## Problem
Take the records below and retype them line by line, from the first line through the one containing "The width and height of the screenshot is (1568, 738)."; stop there.

---------- Provided records ----------

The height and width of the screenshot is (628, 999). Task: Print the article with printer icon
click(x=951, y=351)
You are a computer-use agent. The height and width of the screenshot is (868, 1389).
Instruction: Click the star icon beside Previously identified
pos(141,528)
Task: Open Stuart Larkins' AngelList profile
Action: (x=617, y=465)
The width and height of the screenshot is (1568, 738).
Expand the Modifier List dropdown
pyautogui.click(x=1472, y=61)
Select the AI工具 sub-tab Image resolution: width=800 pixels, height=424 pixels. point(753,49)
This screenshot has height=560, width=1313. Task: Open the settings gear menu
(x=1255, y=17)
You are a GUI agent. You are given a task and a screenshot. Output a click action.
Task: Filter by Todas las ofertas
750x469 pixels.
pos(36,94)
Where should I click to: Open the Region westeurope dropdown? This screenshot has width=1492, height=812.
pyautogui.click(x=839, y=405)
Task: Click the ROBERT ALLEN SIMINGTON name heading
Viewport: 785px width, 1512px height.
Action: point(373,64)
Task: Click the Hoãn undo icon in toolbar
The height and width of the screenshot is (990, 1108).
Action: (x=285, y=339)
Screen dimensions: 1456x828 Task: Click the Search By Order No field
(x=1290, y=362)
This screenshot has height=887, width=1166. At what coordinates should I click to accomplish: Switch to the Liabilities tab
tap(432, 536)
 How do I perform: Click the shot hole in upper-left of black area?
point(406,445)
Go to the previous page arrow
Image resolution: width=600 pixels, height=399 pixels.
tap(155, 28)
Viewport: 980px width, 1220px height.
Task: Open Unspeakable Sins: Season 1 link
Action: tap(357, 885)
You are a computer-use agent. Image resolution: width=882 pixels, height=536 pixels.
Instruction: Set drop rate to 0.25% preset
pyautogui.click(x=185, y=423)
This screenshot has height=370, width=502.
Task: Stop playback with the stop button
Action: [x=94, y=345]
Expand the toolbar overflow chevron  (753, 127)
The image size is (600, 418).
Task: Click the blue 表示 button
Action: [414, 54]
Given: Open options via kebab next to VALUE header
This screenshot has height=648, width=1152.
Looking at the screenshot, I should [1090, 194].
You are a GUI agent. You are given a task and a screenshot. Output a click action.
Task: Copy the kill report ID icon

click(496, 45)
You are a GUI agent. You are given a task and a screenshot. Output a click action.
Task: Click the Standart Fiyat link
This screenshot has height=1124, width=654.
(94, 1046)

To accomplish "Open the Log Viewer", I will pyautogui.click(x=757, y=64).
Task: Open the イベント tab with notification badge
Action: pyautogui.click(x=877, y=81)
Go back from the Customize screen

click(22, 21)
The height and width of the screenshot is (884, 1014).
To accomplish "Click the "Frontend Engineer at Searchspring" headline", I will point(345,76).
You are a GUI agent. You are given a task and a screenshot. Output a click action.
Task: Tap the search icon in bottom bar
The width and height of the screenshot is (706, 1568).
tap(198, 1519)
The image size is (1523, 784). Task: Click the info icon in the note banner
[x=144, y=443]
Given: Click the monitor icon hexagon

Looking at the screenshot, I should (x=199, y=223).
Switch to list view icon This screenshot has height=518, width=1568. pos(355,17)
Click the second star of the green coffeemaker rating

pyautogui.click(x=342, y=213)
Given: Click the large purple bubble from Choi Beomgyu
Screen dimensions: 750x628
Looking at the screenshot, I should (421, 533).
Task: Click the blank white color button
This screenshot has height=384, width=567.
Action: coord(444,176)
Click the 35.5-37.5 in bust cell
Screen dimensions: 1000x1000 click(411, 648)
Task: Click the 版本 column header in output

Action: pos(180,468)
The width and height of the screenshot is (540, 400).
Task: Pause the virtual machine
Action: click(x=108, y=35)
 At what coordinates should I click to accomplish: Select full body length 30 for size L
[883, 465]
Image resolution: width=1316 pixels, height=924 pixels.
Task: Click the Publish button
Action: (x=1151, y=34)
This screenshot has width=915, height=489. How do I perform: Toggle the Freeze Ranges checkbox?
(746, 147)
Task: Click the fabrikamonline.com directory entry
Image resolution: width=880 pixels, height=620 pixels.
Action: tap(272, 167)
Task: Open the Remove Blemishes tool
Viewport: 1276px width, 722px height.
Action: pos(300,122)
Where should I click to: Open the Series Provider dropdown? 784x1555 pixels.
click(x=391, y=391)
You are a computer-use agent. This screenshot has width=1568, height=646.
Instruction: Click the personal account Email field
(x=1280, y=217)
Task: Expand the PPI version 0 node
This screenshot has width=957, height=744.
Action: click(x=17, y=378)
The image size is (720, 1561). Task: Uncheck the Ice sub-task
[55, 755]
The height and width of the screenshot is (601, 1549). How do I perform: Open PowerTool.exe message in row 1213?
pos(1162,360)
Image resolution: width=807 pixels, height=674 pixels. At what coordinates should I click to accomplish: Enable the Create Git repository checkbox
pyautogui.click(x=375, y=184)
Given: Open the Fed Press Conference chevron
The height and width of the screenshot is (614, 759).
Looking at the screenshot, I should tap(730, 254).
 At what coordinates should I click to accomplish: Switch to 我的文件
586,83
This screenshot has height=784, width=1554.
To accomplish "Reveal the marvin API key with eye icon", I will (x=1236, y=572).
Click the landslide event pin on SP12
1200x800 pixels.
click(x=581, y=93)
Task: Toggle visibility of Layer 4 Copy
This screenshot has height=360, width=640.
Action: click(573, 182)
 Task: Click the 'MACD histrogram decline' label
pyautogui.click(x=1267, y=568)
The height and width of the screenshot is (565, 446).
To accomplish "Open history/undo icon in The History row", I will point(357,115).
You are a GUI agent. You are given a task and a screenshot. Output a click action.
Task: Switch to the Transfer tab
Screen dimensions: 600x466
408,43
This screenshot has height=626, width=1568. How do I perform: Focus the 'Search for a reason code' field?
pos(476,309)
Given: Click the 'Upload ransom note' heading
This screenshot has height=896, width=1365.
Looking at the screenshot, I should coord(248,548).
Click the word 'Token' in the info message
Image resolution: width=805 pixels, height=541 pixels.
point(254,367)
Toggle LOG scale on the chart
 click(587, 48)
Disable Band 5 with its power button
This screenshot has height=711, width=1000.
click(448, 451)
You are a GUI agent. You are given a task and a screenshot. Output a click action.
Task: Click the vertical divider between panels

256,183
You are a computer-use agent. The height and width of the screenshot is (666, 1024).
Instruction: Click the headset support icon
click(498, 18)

----------

## Completed task
The height and width of the screenshot is (628, 999). Task: Print the article with printer icon
click(x=951, y=351)
You are a computer-use agent. The height and width of the screenshot is (868, 1389).
Instruction: Click the star icon beside Previously identified
pos(141,528)
Task: Open Stuart Larkins' AngelList profile
Action: (x=617, y=465)
The width and height of the screenshot is (1568, 738).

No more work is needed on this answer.